Öte yandan bunun DAÜ’deki kronikleşmiş sorunların göz ardı edilmesine asla neden olamayacağını ifade eden Çavuşoğlu eğitim kalitesini bozmadan bir çıkış bulmak gerektiğini belirtti.
Sorunları yıllardır ifade ettiğini anlatan Çavuşoğlu DAÜ’nün performans yönetmelikleri, maaş yapısı, amortismanla ilgili fonlar, gelir artırıcı önlemler gibi adımların atılması gerektiğinin defalarca konuşulduğunu belirtti. Çavuşoğlu, kalite isteniyorsa gelirin sadece öğrenci harçlarına bağlanamayacağının doğru olduğunu ancak diğer yatırımlar ve diğer gelir alanlarında durumun ne olduğunun incelenmesi gerektiğini de belirtti.
Şu anda devletin katkı yapması, 40 kişilik emekli yükünün de DAÜ’nün üzerinden kalkmasıyla ilgili verdikleri sözler olduğunu belirten Çavuşoğlu istismar edilen noktaların da belirlenmesi gerektiğini anlattı.
DAÜ’nün sadece lisans, yüksek lisans doktora eğitimi yanında AR-GE çalışmalarına da pay ayırması gerektiğini söyledi.
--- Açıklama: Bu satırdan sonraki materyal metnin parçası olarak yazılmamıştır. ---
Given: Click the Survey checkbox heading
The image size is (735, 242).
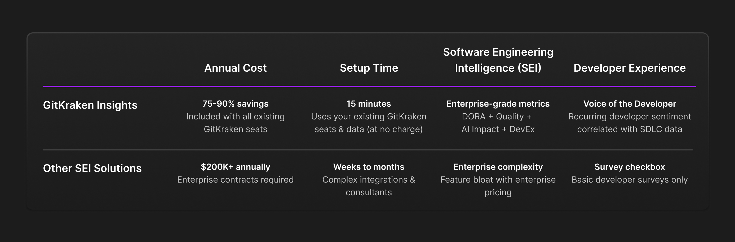Looking at the screenshot, I should (x=629, y=167).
Ancak gelirin önemli kısmı maaşlara giderken “AR-GE’ye nasıl bütçe ayrılacak” diye soran Çavuşoğlu, DAÜ’nün devlete hizmet satmak gibi faaliyetlerle ek gelir elde etmesi için yeni iş kolları yaratılması için çalışmalar yürüttüklerini dile getirdi.
Önerilerinin zaten maaş düşürmek olmadığını ifade eden Çavuşoğlu, DAÜ bütçesi açık verirse KKTC Devleti bunu kapatır gibi bir düşüncenin olmaması gerektiğini ifade etti.